Japan, S. Korea affirm close communication to improve ties

The South Korean and Japanese governments affirmed Friday at a deputy foreign minister-level meeting their commitment to communicate closely on various levels to find solutions to such thorny issues as compensation suits over wartime forced labor in Japan and the South's restrictions on Japanese fishery products.

In the talks between Japanese Deputy Foreign Minister Shinsuke Sugiyama and South Korean First Vice Foreign Minister Kim Kyou Hyun, in Seoul, Kim said, "I believe that even Japan is clearly aware that something is acting as a barrier to bilateral relations," referring to issues related to Japan's wartime history including "comfort women" who were coerced into sexual servitude.

"I would like Japan to play an active role" in improving ties, he added, calling on Tokyo to meet Seoul halfway to overcome their differences.

In response, Sugiyama said that, from a comprehensive perspective, Japan-South Korea relations are developing, while acknowledging it is not desirable for ties to chill over certain issues.

Both officials also agreed to continue cooperation on the issue on the North Korea nuclear issue.

Prior to the talks, Sugiyama also exchanged views with South Korean Deputy Foreign Minister Lee Kyung Soo.

Both sides reaffirmed their policy of continuing to hold dialog in areas where cooperation is possible, and pledged to continue making arrangements for three-way cooperation with China aimed at stability in the East Asia region.

According to diplomatic sources, Sugiyama also sought acceptance of Japan's domestic discussions on exercising the right of collective self-defense.

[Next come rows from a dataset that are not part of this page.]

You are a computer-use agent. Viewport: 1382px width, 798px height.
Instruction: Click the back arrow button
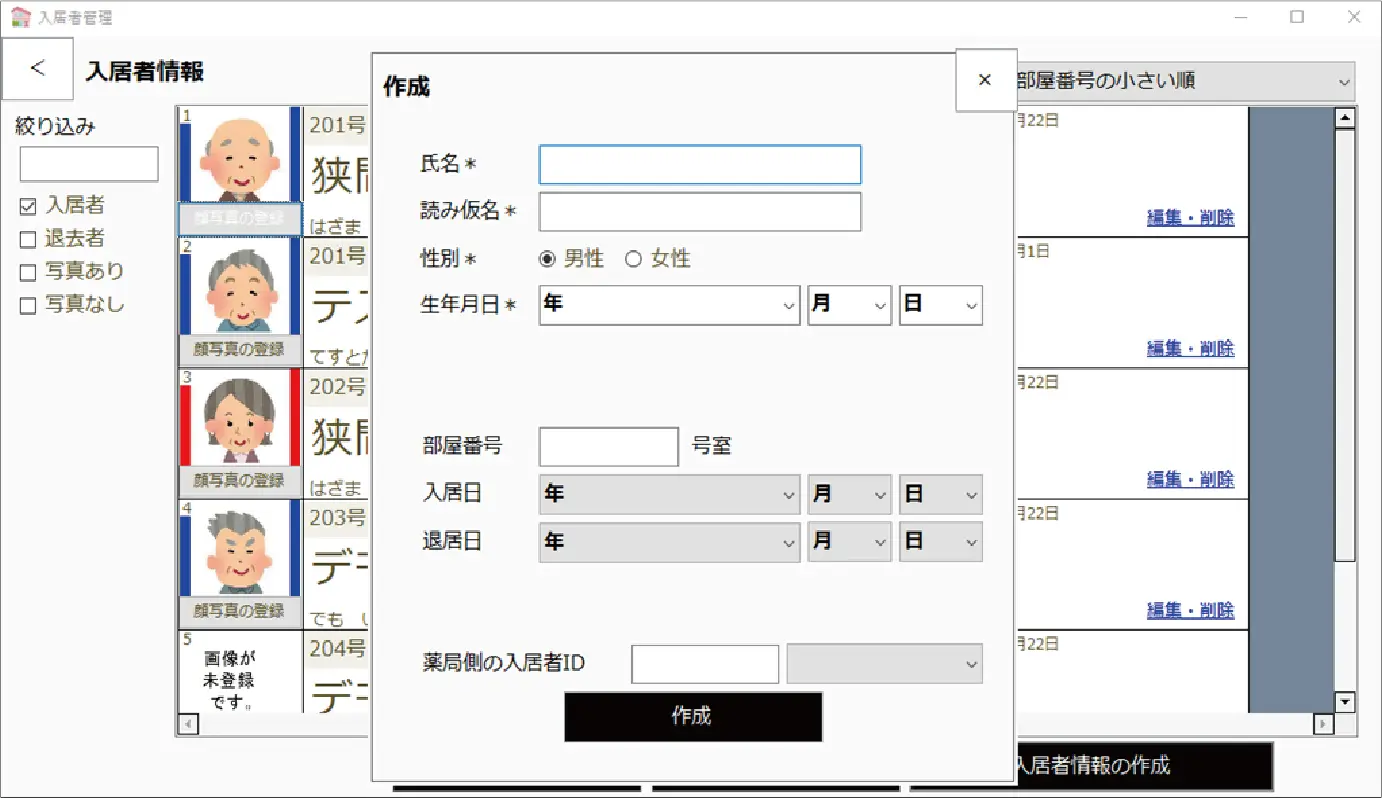(x=37, y=69)
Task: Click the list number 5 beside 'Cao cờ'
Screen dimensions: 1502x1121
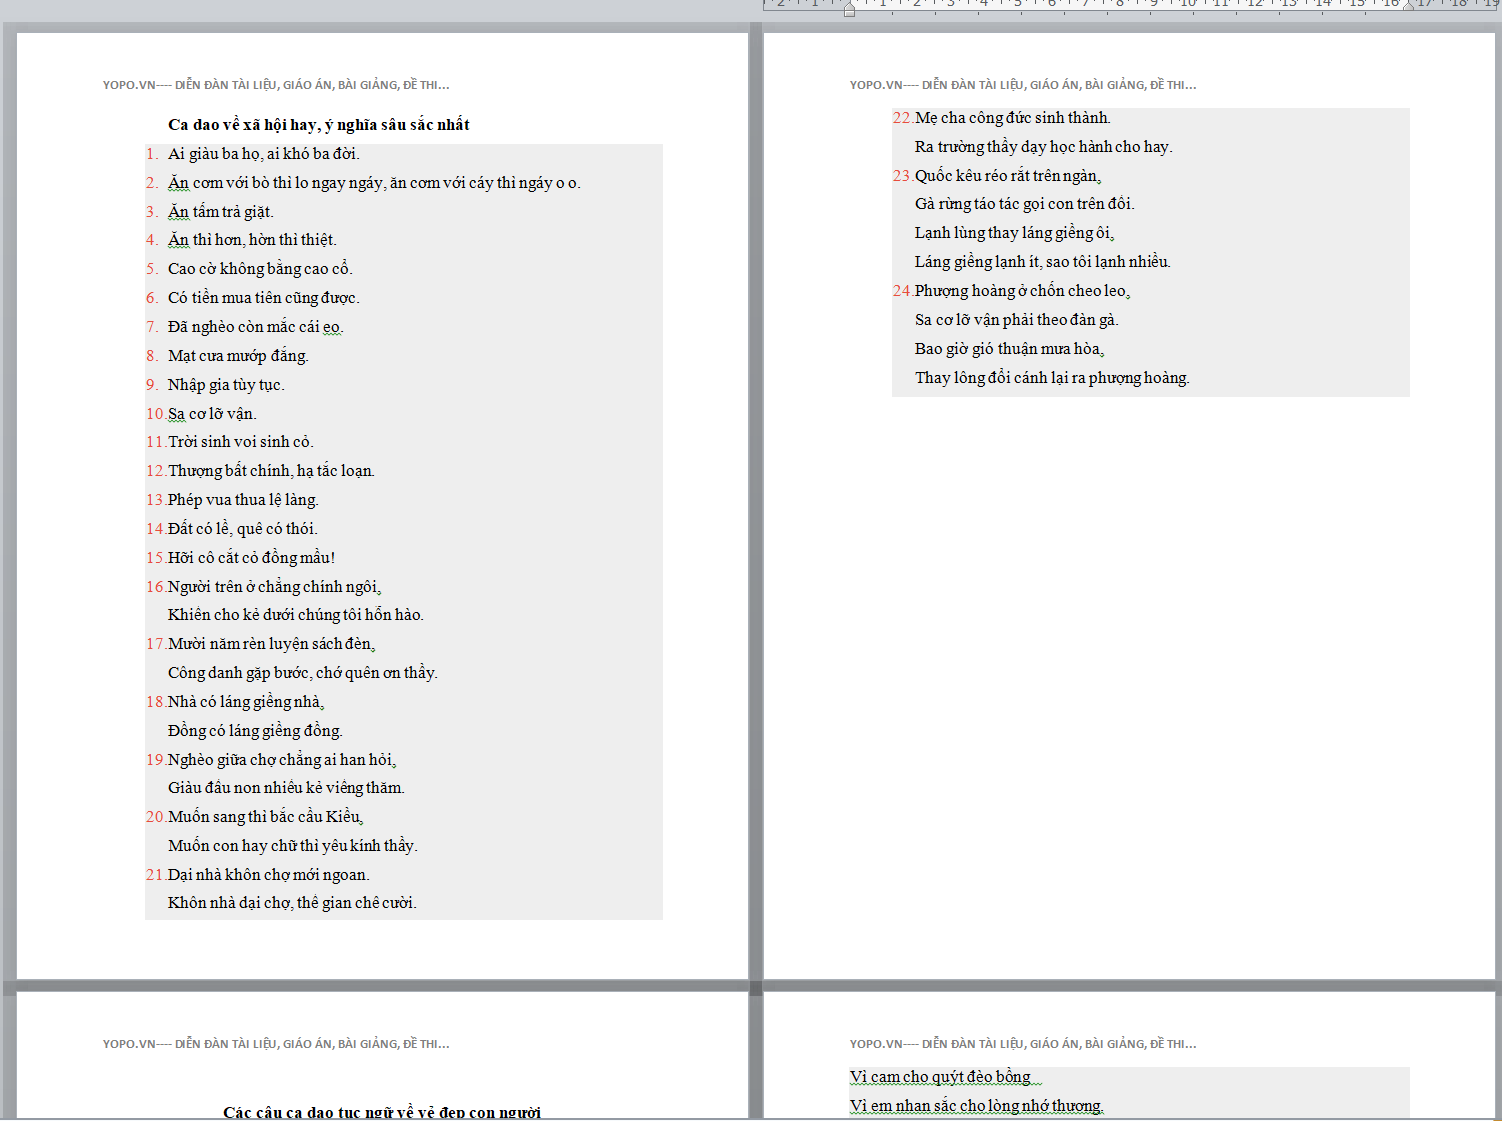Action: coord(151,269)
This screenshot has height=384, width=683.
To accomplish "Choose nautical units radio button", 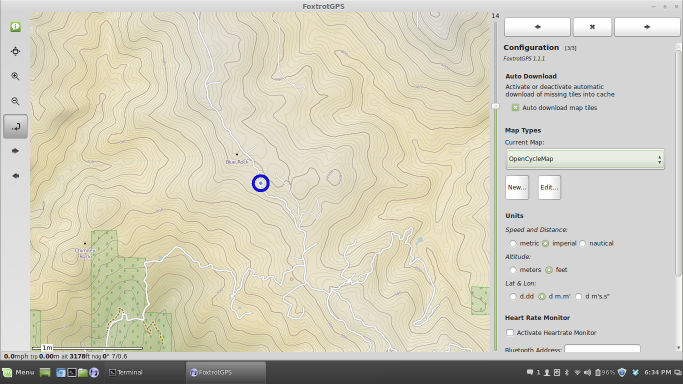I will coord(583,243).
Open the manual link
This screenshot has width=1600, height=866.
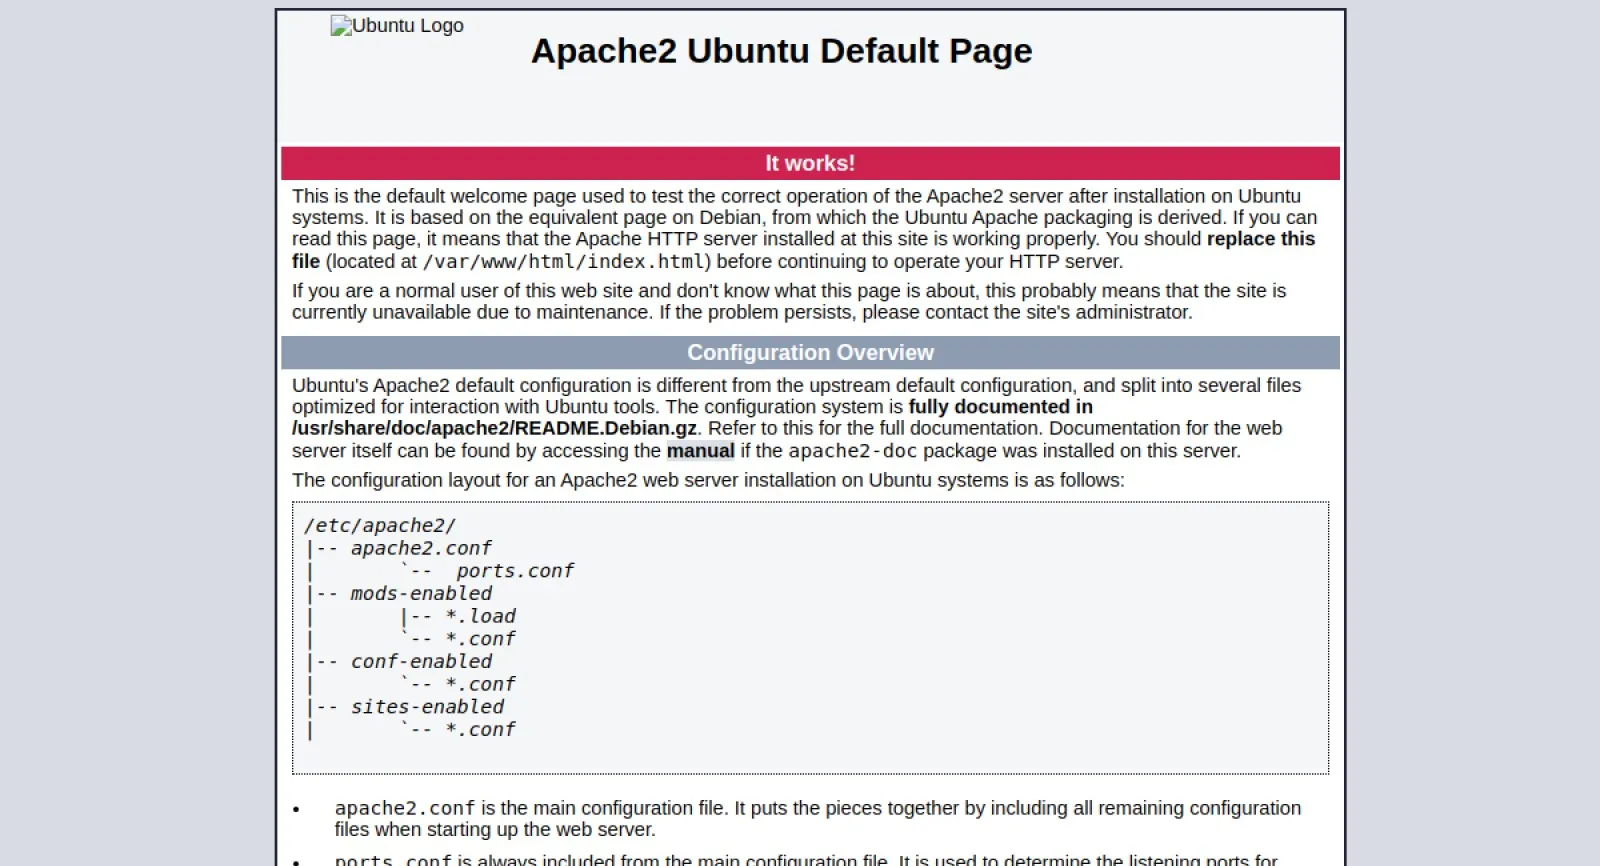700,451
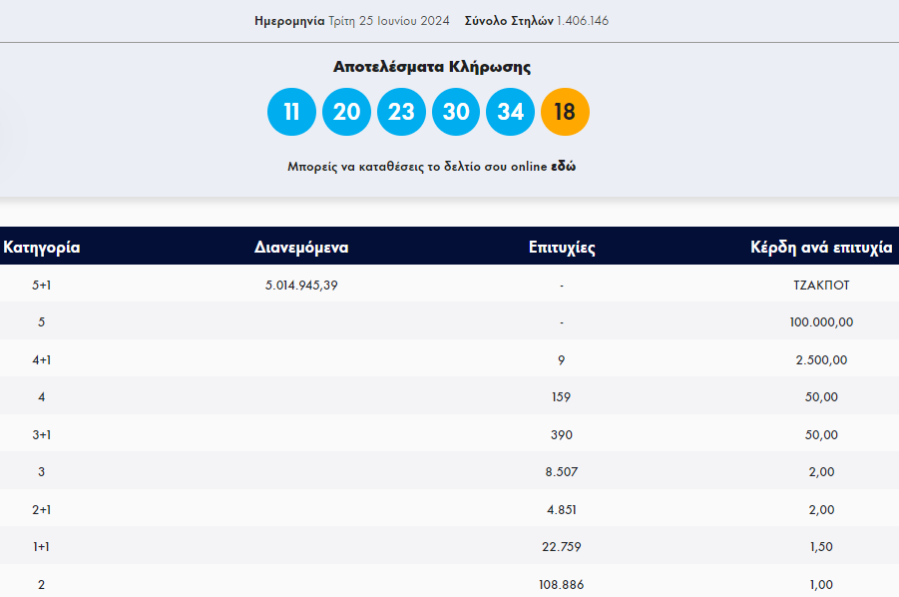Click the blue number 30 ball
This screenshot has height=597, width=899.
pyautogui.click(x=456, y=112)
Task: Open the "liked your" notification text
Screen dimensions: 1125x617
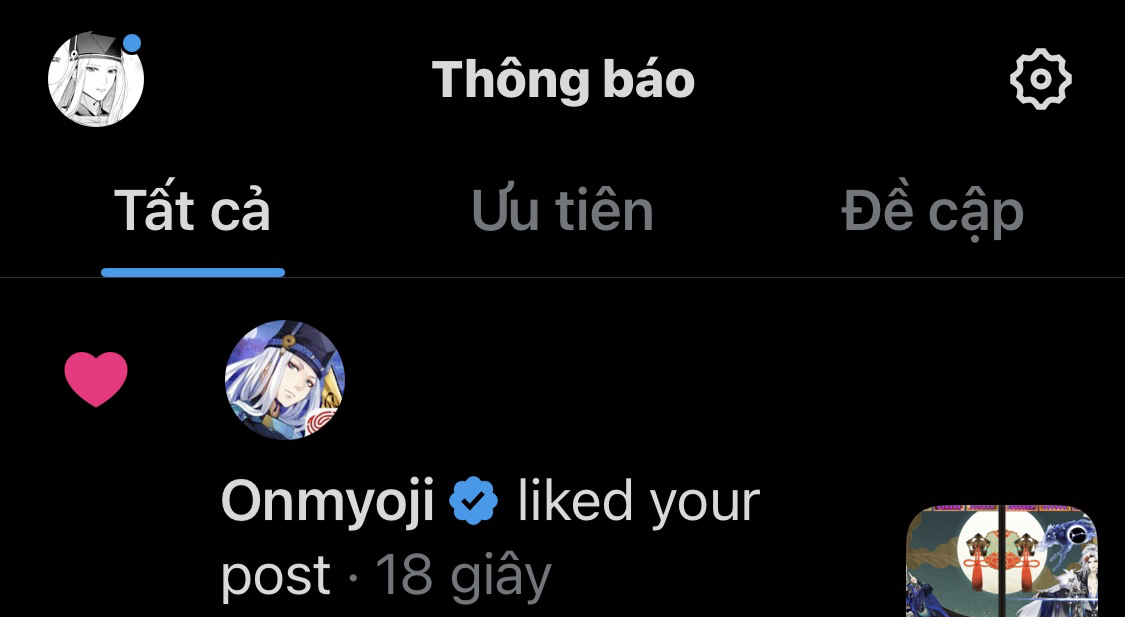Action: point(639,502)
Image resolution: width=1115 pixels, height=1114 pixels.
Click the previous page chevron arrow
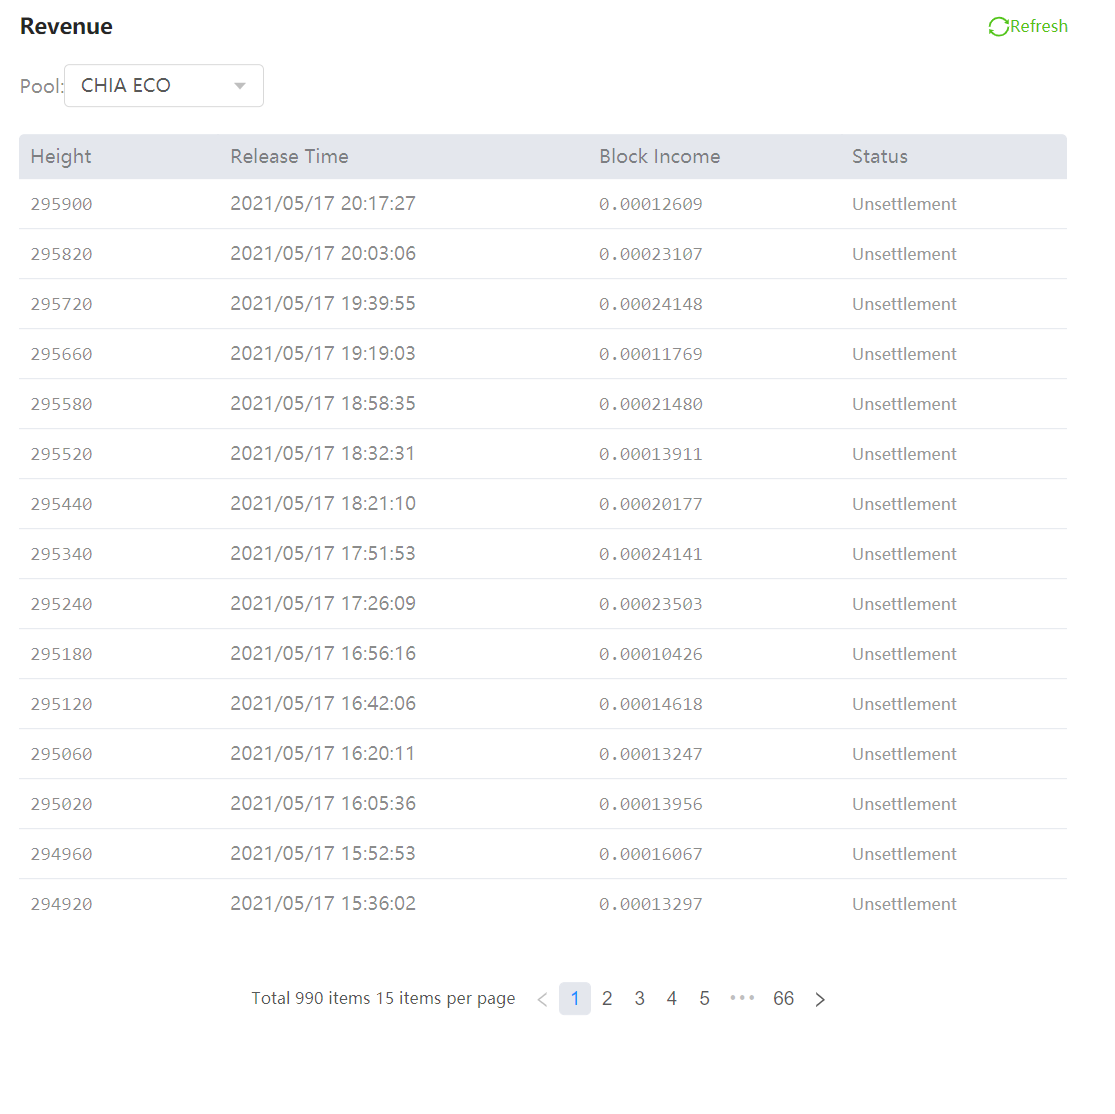point(541,998)
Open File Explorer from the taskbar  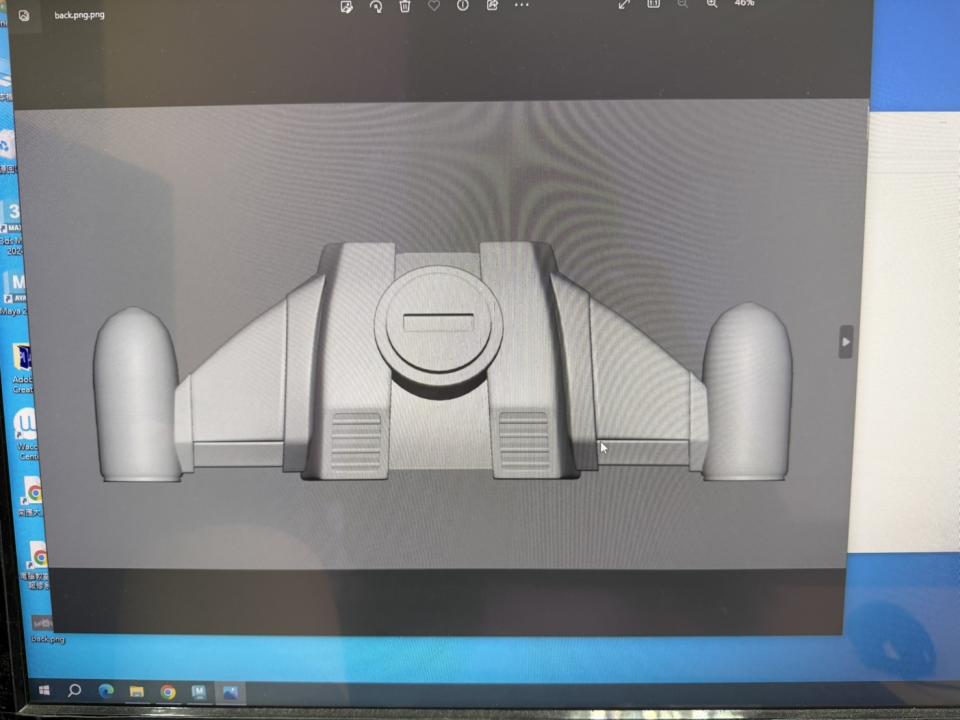click(x=135, y=690)
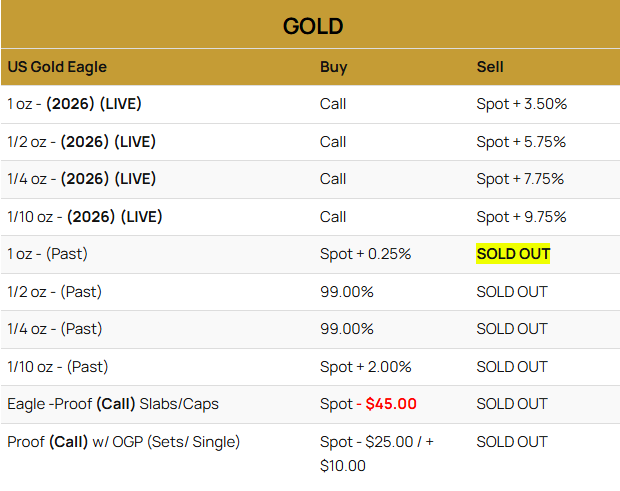Image resolution: width=620 pixels, height=491 pixels.
Task: Click the 1/2 oz (Past) row label
Action: coord(55,292)
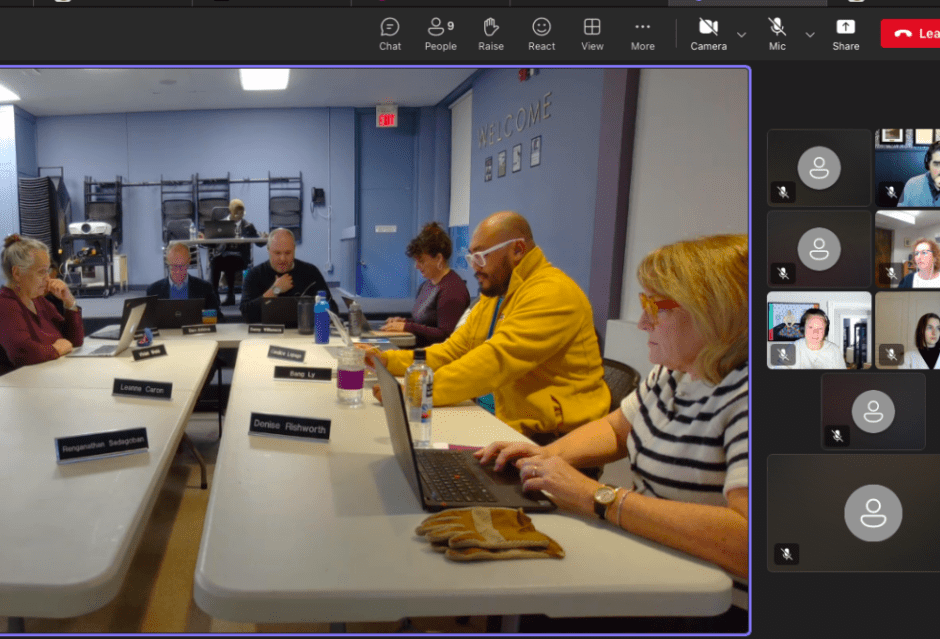Select the dark-haired woman's video tile
Viewport: 940px width, 639px height.
[x=910, y=331]
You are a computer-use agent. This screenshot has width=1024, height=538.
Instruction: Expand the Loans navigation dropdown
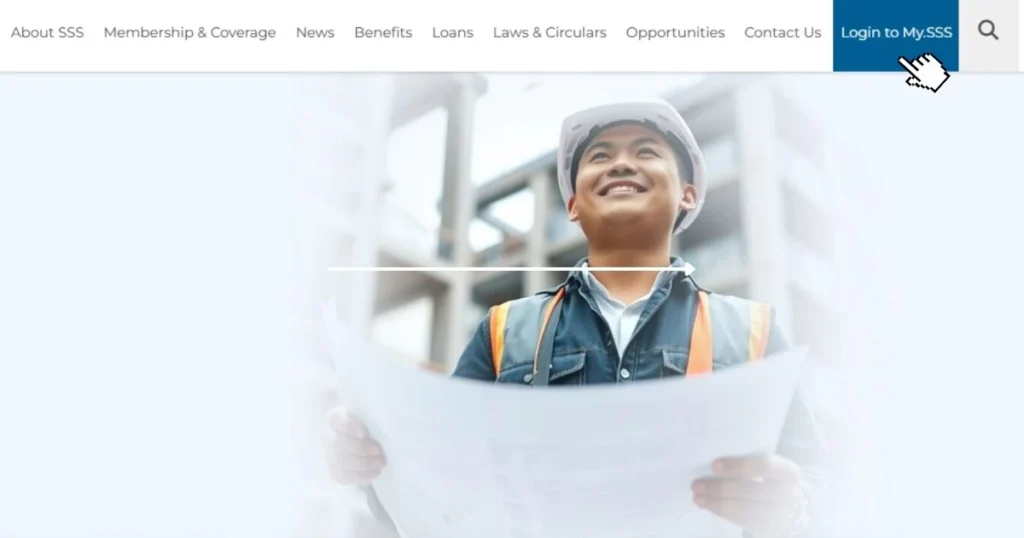453,33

South Korea has imposed the import ban on all fisheries products from Fukushima Prefecture and seven surrounding prefectures since Sept. 9, citing the leakage of contaminated water at the crippled Fukushima Daiichi nuclear power plant.

Also, South Korean courts ruled in favor of Koreans who were forcibly conscripted as laborers during World War II three times this year, ordering Japanese companies to pay them compensation.